Wayne County Sheriff Benny Napoleon, left, and Mike Duggan )
Sometimes it’s hard to tell what city Mike Duggan and Benny Napoleon are talking about on the campaign trail.
Twice last week I heard the two Detroit mayoral candidates say the city has no business in bankruptcy court, doesn’t need an emergency manager, shouldn’t touch pensions or sell assets and doesn’t need to rewrite labor contracts.
It makes me wonder if candidates so detached from the reality of Detroit’s financial crisis can make legitimate claims to being capable of leading Detroit out of this crisis.
I asked both of them how Detroit could free itself from $18 billion in debt and erase operating deficits that top $100 million annually without bankruptcy and got answers so similar I’d swear they’d rehearsed them together.
First, both candidates said, subtract the $6 billion in debt attached to the city water department because that obligation is covered by revenues generated by the sale of water to suburban customers and is not in jeopardy of default.
Fair enough. But that still leaves $12 billion, or about eight times the city’s annual general fund budget.
No problem, the pair responded, because $6 billion of that amount represents what’s owed to retirees in health care benefits. And since the state constitution doesn’t protect health care benefits, the city could wipe that away on its own.
That leaves $6 billion, half of which represents the pension shortfall and half other debt. And that, they say, is a load the city can handle once it is under their leadership and operating more efficiently.
Duggan said if the city collected the $100 million a year in unpaid income taxes, it would be back in the black. Napoleon said if the city’s leaders didn’t panic, and instead came to the table with creative ideas, solutions would present themselves.
And if my aunt had different parts, she’d be my uncle.
Detroit is where it is today because none of those things happened.

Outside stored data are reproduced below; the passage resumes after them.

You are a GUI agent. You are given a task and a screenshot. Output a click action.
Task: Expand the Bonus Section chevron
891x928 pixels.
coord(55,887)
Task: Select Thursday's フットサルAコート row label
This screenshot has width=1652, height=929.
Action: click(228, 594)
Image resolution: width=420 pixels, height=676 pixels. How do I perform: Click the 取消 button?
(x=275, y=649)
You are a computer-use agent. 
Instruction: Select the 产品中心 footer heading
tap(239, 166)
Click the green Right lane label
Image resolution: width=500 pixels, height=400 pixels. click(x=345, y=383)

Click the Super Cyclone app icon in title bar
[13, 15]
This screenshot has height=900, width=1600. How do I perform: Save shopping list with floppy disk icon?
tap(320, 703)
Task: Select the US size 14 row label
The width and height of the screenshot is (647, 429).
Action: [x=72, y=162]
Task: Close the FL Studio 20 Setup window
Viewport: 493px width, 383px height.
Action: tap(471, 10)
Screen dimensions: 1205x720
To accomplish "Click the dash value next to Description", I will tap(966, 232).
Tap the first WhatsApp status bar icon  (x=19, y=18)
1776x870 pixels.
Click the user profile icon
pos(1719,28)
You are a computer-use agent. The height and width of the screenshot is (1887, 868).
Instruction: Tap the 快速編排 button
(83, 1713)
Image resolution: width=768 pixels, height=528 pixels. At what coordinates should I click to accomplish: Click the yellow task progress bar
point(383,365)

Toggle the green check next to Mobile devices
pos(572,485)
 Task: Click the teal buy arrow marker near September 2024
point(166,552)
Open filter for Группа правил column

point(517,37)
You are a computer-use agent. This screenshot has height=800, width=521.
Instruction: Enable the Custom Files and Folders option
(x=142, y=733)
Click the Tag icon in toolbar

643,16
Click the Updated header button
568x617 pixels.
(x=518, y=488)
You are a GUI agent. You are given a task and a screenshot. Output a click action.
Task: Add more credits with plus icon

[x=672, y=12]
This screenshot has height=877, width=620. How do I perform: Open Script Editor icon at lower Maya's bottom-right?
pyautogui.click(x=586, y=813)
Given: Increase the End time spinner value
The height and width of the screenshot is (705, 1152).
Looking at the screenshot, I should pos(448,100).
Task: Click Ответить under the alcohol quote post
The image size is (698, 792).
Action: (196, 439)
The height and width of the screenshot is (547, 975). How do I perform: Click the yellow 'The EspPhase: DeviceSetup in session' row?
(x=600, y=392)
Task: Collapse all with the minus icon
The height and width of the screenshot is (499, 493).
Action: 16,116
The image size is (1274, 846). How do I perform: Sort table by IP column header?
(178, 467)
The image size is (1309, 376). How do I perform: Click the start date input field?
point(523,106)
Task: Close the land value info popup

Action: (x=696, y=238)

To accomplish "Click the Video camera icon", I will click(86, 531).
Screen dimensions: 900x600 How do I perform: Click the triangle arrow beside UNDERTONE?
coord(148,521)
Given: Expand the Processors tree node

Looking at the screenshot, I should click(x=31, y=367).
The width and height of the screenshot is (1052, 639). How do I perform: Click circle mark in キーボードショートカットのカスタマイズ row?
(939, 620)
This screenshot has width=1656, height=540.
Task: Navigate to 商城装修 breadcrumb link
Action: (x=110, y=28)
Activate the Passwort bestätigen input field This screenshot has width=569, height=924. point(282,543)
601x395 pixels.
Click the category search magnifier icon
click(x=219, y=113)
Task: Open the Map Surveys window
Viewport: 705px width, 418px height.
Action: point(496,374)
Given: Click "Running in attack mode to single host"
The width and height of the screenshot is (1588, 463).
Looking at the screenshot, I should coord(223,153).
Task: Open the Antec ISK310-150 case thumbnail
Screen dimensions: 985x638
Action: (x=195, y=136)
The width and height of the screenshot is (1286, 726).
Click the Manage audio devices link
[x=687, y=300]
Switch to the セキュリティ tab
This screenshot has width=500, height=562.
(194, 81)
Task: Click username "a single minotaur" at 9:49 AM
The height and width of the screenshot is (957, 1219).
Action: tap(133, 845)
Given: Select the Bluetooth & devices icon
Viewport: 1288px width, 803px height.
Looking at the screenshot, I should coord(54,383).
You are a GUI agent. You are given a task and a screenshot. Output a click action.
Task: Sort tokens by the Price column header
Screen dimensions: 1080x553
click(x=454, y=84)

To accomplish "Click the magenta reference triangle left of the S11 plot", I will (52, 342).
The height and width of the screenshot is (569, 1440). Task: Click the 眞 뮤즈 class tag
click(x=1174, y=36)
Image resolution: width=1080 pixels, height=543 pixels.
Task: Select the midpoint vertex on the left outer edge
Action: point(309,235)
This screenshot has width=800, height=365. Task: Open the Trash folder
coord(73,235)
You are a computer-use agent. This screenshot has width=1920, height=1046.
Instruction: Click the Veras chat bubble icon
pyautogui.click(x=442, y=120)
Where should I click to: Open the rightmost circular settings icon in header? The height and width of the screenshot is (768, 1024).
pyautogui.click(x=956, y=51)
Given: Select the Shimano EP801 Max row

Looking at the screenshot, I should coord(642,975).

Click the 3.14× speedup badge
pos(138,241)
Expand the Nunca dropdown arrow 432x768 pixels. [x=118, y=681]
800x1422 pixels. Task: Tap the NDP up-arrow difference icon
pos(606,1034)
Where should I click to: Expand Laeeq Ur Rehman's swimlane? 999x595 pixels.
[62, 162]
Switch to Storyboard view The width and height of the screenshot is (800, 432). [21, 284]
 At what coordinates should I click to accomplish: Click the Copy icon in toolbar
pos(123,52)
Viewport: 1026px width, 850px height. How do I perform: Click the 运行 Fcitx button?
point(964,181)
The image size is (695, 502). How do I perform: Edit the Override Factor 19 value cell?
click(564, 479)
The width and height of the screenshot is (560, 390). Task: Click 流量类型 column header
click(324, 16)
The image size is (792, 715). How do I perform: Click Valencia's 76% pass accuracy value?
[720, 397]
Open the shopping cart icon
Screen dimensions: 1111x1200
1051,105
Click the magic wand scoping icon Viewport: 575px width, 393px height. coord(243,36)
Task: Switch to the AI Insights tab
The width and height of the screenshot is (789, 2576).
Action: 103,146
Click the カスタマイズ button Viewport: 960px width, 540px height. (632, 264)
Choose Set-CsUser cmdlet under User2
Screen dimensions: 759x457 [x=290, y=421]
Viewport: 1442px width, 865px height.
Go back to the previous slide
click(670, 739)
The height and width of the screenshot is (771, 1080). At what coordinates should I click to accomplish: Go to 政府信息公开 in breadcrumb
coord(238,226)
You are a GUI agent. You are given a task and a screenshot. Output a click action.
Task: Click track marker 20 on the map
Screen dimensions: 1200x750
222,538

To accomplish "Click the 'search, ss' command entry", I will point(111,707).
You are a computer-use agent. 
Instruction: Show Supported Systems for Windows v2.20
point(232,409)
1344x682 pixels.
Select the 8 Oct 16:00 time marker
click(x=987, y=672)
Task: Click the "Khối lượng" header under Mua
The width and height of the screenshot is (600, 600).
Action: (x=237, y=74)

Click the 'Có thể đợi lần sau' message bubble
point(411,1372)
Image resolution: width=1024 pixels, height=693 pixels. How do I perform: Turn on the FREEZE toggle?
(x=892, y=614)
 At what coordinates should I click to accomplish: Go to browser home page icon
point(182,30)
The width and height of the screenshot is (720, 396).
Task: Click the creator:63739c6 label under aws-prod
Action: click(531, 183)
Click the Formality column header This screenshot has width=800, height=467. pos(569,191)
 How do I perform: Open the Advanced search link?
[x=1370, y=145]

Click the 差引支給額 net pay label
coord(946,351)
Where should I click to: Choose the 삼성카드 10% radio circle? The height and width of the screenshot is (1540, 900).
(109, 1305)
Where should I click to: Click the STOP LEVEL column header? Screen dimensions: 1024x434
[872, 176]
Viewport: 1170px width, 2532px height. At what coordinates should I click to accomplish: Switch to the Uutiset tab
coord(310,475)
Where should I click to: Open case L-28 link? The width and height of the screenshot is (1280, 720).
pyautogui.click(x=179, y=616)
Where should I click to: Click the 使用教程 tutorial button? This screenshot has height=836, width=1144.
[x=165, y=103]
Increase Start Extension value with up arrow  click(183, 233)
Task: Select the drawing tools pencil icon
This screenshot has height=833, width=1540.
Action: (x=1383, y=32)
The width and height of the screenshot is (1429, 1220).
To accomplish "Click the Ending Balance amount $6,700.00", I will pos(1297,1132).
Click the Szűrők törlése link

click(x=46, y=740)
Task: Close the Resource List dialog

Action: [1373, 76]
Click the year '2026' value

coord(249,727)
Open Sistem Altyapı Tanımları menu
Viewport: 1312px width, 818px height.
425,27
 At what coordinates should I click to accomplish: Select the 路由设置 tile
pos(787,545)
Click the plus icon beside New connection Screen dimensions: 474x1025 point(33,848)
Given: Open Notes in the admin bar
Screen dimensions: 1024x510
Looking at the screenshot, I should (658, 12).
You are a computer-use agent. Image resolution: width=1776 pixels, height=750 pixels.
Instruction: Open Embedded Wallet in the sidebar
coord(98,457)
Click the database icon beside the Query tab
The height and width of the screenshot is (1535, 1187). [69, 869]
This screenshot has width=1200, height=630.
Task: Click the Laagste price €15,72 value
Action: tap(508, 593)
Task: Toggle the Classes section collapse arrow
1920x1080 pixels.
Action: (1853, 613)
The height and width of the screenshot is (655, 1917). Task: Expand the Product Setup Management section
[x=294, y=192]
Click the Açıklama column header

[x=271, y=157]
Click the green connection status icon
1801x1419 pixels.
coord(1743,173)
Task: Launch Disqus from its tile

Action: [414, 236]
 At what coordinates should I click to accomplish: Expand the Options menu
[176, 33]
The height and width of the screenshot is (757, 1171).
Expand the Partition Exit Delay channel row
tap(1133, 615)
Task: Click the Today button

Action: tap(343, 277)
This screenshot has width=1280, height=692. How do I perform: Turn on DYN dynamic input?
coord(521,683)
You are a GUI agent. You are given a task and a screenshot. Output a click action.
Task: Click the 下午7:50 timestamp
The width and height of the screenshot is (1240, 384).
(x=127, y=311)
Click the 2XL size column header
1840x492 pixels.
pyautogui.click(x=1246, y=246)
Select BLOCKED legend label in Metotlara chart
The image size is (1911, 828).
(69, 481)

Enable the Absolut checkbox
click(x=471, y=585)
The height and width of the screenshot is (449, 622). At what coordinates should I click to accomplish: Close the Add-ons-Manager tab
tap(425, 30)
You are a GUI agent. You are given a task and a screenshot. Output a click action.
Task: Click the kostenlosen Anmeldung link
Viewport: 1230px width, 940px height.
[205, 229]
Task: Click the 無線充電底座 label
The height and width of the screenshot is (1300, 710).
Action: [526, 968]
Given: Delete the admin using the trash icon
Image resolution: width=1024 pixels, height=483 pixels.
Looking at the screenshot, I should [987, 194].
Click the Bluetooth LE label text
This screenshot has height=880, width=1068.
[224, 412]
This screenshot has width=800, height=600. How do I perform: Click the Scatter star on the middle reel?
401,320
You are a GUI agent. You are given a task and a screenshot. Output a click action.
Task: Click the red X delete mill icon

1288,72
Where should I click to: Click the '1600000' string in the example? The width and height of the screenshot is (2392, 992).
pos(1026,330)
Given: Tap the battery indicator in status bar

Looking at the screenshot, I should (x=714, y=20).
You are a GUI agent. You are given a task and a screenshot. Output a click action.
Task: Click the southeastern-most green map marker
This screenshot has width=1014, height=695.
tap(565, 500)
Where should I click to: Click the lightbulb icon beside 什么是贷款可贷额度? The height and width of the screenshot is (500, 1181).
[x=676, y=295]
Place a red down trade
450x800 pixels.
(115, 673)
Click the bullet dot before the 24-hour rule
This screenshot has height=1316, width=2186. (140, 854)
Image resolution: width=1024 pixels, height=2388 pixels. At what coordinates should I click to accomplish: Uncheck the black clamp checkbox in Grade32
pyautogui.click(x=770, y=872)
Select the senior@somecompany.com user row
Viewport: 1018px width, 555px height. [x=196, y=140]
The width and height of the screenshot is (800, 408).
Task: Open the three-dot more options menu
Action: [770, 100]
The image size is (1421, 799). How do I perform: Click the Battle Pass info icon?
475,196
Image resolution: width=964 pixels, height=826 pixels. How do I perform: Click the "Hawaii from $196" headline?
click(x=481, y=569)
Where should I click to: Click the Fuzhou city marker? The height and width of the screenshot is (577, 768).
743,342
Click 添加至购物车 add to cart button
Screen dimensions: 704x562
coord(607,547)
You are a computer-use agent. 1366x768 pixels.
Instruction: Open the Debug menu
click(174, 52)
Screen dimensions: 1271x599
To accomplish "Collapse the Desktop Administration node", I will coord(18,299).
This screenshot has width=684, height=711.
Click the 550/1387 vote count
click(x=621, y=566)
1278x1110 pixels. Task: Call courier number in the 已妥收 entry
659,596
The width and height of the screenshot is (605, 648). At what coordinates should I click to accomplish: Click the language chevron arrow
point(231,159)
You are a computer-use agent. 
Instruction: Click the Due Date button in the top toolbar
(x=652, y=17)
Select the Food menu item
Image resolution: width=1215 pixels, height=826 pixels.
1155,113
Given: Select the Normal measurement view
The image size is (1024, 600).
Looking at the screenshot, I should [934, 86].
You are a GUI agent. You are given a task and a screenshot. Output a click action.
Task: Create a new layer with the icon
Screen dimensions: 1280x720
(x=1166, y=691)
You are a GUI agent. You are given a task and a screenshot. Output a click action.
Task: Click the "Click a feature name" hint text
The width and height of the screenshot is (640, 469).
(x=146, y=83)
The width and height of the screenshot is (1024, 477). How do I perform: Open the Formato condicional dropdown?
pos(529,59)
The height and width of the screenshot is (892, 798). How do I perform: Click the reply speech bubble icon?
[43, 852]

The political leadership could have stripped retirees of health care benefits, but didn’t have the will. The city could have developed a plan with the state to improve income tax collections, but it never did.
What it did do was continue to borrow money, including another $135 million last year just to keep operating.
Give Napoleon and Duggan the benefit of the doubt and agree that had either one of them been mayor, the crisis may have been averted. But they weren’t. And if the state had let this disaster roll on for another year waiting for new elected leadership, the hole would have been that much deeper.
So deal with reality, guys. Instead of standing in the street screaming at the federal courthouse, as Napoleon did last week, count your blessings.
If this bankruptcy is approved and Emergency Manager Kevyn Orr can wipe away two-thirds of the debt while doing the hard work of restructuring the broken government, it’s heavy lifting the next mayor won’t have to do.